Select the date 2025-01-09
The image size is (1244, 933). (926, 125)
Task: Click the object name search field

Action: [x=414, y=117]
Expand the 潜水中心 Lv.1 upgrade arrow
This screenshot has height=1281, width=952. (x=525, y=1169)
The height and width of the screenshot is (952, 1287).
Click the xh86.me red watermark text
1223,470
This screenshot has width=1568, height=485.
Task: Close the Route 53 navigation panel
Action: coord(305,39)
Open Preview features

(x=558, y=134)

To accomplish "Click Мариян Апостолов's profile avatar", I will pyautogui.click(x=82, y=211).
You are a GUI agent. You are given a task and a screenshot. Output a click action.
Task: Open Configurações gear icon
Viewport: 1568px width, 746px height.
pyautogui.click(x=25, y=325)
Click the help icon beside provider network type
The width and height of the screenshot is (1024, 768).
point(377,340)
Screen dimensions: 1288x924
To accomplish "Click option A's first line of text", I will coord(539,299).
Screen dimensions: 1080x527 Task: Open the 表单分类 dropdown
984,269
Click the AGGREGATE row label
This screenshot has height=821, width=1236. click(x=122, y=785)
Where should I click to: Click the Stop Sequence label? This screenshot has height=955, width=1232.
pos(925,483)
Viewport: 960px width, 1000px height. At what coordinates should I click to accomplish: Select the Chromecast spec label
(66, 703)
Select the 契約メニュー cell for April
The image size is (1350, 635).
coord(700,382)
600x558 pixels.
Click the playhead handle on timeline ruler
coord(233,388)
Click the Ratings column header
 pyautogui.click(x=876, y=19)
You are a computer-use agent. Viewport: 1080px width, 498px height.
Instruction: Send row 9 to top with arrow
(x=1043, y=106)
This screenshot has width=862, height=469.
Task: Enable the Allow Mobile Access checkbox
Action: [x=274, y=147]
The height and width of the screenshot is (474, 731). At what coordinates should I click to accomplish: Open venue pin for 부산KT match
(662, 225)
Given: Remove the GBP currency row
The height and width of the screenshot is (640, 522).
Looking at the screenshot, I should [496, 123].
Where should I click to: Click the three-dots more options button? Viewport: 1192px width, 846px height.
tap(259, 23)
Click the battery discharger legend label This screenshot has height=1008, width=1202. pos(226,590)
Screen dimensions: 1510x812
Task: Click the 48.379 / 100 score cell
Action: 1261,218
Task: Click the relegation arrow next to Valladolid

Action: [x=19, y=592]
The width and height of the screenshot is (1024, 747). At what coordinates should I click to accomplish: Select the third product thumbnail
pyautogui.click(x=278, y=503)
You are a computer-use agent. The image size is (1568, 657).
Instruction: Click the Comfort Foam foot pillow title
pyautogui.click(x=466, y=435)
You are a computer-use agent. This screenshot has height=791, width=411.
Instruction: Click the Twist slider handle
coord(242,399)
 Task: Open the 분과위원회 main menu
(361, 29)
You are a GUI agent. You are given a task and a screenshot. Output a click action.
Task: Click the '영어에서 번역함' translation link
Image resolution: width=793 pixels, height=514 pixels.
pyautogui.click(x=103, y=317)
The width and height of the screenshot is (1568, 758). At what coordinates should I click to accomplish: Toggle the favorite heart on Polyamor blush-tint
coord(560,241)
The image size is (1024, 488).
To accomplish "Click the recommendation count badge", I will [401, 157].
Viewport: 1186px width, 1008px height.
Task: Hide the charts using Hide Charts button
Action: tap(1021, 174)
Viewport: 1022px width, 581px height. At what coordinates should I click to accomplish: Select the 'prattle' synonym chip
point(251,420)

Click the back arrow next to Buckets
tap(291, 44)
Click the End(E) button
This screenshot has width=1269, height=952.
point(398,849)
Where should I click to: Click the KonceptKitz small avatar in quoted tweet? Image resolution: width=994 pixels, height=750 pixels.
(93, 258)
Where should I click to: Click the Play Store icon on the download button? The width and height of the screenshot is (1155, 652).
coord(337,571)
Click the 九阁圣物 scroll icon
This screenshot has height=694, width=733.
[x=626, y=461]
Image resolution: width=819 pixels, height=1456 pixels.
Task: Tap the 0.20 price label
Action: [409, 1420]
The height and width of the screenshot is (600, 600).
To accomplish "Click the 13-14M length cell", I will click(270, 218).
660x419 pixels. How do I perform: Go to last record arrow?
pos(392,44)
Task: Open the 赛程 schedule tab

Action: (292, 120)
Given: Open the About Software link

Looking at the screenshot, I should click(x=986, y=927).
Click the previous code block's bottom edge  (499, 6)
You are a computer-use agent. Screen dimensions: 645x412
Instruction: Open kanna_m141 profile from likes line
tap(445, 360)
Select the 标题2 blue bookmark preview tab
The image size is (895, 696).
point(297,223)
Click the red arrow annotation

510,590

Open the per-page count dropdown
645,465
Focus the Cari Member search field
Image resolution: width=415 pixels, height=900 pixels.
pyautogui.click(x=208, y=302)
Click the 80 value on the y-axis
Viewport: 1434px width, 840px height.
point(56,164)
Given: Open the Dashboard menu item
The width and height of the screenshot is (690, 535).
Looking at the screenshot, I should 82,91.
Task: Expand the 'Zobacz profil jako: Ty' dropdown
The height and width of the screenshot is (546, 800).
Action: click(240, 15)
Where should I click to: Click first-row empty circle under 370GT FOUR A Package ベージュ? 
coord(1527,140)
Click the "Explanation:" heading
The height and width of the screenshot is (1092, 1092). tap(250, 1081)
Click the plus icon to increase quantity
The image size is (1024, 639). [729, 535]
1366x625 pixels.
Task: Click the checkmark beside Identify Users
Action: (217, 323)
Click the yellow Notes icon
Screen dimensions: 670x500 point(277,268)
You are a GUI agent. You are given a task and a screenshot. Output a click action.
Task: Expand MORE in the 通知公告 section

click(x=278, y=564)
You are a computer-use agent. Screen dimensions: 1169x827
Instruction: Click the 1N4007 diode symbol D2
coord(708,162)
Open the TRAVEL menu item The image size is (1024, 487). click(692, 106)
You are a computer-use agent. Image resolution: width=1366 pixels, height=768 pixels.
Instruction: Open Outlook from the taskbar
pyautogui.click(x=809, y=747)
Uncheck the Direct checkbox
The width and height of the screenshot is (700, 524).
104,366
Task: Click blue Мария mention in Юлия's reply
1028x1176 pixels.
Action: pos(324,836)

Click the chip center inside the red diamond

──────────

◆ **Exercise details**:
In the material above, find each line that contains the word "computer", and select it.

◆ **Solution for this exercise**:
You are a computer-use agent. Viewport: 1080px width, 498px height.
You are a computer-use agent. The image size is (1568, 657).
You are a computer-use agent. This screenshot has height=791, width=411.
You are a computer-use agent. Screen dimensions: 645x412
You are a computer-use agent. Screen dimensions: 1169x827
You are a computer-use agent. Image resolution: width=1366 pixels, height=768 pixels.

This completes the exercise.